Data excerpts.
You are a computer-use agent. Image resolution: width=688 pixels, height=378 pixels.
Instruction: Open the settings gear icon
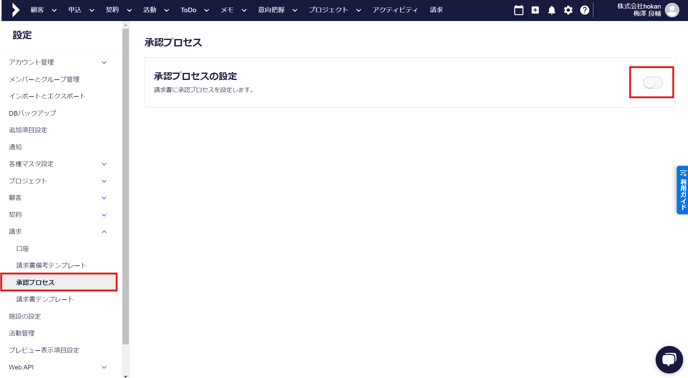click(568, 10)
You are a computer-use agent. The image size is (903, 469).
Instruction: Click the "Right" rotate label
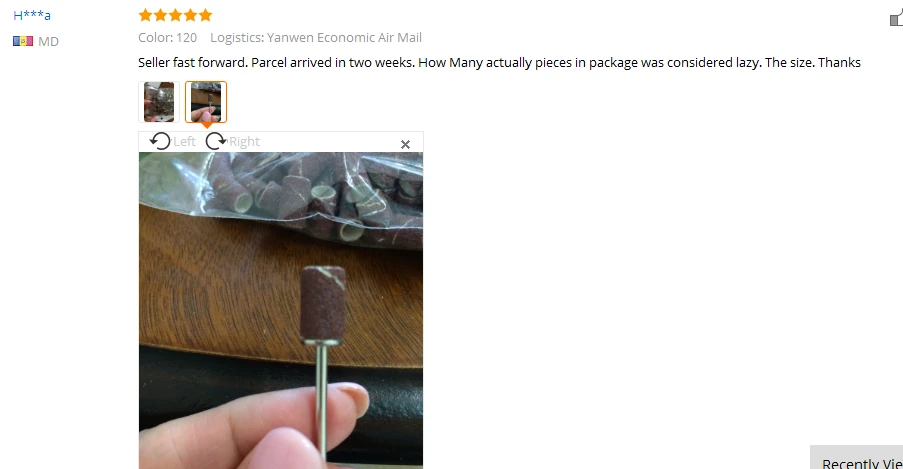tap(244, 142)
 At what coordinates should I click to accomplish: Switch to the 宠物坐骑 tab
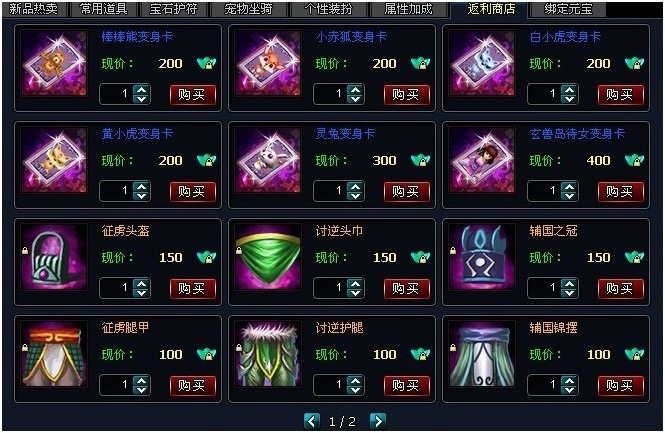pos(249,9)
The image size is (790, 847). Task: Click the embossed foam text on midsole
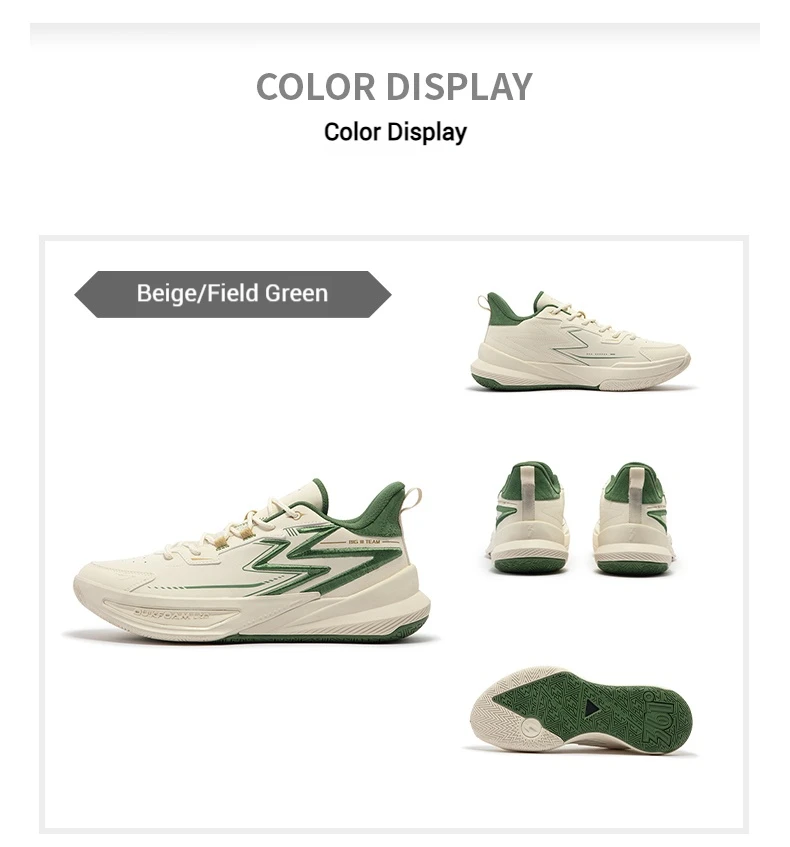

Directions. Give an exact copy of the listing, without its pictures.

Exercise output.
You are a computer-use agent. Image resolution: width=688 pixels, height=378 pixels.
Instruction: Open the settings gear icon
click(568, 10)
You are a computer-use agent. The image size is (903, 469).
Instruction: Click the "Right" rotate label
tap(244, 142)
 At what coordinates should I click to accomplish: Switch to the 宠物坐骑 tab
pos(249,9)
The image size is (790, 847). Task: Click the embossed foam text on midsole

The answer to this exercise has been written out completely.